• [What to work on]
Write out, word for word, every line in the data below from the one containing "Task: Switch to the 种子任务 tab" to the one containing "This screenshot has width=800, height=1352.", both of them included.

• [Given records]
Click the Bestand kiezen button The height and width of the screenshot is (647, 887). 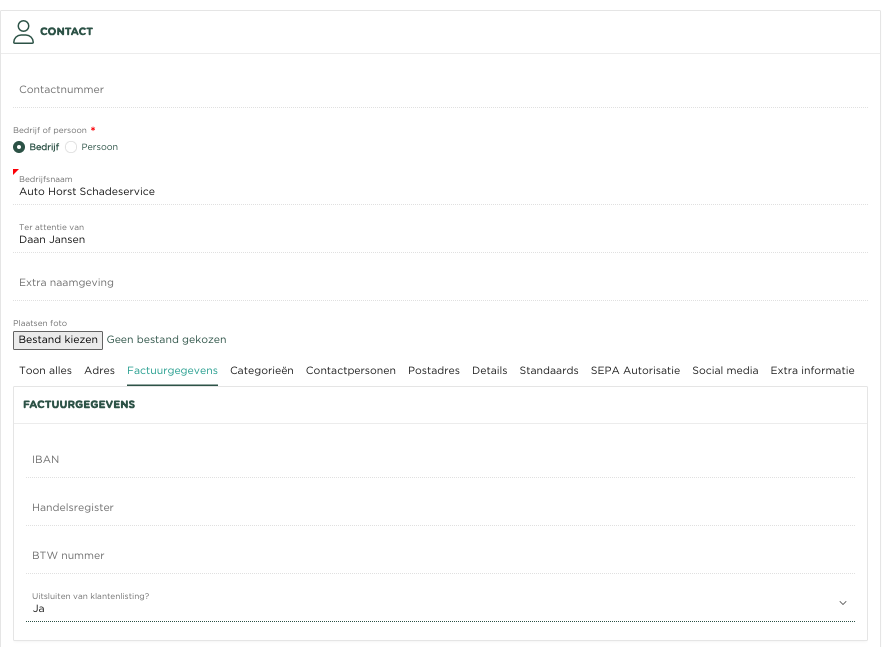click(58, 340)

* * *

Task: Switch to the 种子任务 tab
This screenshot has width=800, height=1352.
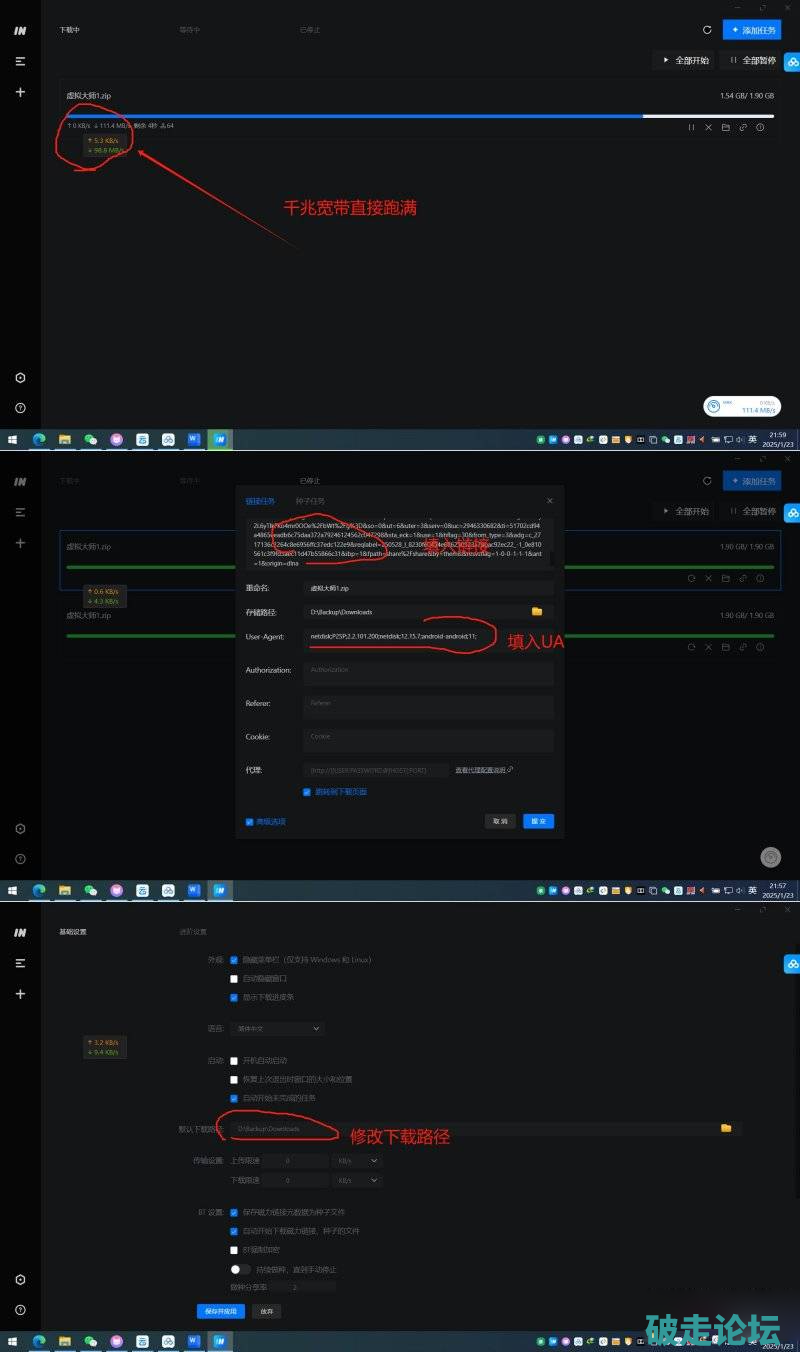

==

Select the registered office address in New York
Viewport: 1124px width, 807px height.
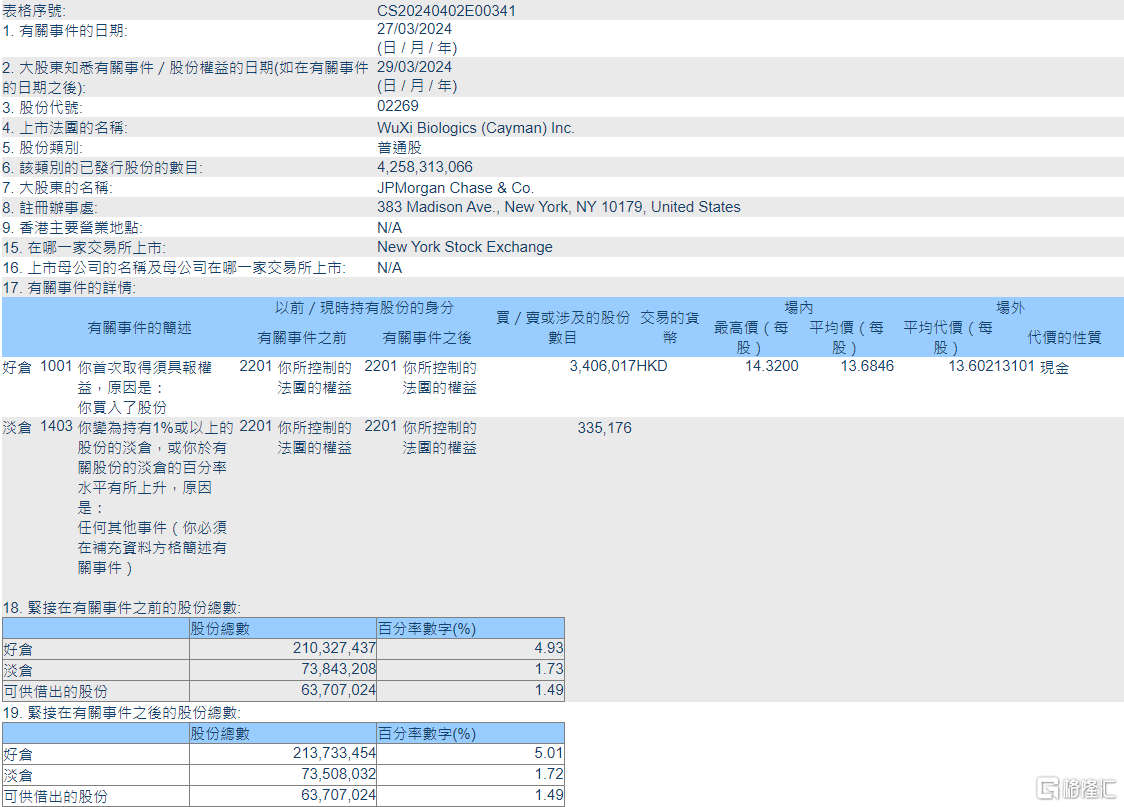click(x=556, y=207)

• [Result below]
Task: Switch to the 种子任务 tab
This screenshot has width=800, height=1352.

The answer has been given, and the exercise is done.